▸ **TASK ITEM**: Count the lines of the data that have the word "computer", then report the number without anything else.

▸ **SUPPLIED MATERIAL**:

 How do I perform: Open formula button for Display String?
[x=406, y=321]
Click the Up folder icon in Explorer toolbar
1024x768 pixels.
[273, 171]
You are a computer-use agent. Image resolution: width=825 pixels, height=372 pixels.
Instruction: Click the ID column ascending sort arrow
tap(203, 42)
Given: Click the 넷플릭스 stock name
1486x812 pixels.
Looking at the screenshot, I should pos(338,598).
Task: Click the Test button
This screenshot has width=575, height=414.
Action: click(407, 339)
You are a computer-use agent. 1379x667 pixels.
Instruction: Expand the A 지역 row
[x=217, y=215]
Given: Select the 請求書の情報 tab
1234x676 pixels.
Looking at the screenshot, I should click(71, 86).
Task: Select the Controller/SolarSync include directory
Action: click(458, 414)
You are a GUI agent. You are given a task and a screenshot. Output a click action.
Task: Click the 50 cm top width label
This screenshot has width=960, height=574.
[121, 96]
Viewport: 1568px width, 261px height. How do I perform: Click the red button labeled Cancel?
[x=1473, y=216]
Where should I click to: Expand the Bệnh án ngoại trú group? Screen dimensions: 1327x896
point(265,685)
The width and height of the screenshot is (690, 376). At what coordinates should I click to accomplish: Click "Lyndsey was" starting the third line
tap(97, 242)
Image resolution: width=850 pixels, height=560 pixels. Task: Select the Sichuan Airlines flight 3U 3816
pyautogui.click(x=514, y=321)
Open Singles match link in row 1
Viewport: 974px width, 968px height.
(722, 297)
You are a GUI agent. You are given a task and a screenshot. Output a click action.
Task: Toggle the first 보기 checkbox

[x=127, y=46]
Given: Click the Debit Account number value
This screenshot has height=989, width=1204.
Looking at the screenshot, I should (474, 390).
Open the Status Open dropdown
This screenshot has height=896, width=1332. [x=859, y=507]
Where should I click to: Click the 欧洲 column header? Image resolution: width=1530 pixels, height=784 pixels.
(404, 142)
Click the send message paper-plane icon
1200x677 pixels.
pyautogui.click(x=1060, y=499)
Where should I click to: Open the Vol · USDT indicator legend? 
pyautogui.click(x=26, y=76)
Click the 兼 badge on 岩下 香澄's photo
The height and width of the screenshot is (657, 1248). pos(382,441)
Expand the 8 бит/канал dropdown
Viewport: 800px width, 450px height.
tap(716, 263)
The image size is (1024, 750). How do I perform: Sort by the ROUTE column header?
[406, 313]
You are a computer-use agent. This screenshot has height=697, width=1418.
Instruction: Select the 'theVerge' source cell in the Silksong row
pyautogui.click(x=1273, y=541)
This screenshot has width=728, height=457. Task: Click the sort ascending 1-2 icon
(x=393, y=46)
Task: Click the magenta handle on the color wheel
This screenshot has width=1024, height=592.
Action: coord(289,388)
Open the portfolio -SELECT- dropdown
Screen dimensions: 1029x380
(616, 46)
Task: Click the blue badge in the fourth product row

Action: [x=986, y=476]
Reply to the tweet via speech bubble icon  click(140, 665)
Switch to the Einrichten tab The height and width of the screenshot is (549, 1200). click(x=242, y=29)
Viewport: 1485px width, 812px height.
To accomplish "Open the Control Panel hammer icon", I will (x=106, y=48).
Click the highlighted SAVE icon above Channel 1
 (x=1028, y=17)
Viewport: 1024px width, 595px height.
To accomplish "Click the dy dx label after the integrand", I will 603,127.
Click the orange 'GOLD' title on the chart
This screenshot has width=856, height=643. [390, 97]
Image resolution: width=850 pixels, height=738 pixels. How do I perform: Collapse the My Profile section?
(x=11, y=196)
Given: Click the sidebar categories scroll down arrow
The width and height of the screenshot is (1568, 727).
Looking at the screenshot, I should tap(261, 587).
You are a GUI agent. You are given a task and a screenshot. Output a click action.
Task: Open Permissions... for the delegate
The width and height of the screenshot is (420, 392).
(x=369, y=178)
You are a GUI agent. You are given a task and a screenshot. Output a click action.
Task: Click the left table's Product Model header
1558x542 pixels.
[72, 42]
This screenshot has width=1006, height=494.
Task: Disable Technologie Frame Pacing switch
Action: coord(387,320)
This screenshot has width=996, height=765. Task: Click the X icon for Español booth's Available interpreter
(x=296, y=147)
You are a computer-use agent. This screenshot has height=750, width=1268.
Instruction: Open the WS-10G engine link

▸ **TASK RESULT**: 4